Task prompt →
Copy out again, unchanged, the line that contains "Given: Click the Effacer les filtres link" and every line after it down to the last line of the data.

Saved entries

○ ○ ○ ○ ○ ○ ○

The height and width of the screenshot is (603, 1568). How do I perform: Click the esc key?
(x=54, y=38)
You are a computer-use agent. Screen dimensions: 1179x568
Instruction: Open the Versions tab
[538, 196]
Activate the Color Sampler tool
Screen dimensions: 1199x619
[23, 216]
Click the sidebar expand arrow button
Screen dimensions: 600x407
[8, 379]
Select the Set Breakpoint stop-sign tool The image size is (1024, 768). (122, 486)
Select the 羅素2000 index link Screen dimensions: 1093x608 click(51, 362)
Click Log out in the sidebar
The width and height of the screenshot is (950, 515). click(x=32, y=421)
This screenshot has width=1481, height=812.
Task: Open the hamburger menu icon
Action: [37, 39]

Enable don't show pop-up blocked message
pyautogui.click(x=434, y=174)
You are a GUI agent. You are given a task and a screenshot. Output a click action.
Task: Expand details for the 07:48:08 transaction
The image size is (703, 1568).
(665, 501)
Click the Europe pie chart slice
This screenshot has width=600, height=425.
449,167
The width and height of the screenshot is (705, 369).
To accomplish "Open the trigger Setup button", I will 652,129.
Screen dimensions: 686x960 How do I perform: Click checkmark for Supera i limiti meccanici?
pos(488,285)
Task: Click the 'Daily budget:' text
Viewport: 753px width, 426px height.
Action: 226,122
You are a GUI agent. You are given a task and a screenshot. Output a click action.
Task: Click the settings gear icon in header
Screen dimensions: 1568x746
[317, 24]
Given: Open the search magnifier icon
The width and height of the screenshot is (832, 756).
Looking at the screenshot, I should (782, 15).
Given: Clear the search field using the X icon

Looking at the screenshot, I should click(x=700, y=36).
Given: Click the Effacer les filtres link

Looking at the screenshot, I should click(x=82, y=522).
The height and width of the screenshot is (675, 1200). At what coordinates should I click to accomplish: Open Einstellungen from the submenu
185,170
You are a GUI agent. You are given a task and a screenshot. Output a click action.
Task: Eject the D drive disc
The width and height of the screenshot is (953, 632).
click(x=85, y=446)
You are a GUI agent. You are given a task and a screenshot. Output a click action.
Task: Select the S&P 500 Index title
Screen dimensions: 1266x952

○ ○ ○ ○ ○ ○ ○

Solution →
Given: Click the Effacer les filtres link

Looking at the screenshot, I should click(x=82, y=522).
The height and width of the screenshot is (675, 1200). At what coordinates should I click to accomplish: Open Einstellungen from the submenu
185,170
You are a GUI agent. You are given a task and a screenshot. Output a click action.
Task: Eject the D drive disc
The width and height of the screenshot is (953, 632).
click(x=85, y=446)
You are a GUI agent. You are given a task and a screenshot. Output a click action.
Task: Select the S&P 500 Index title
Screen dimensions: 1266x952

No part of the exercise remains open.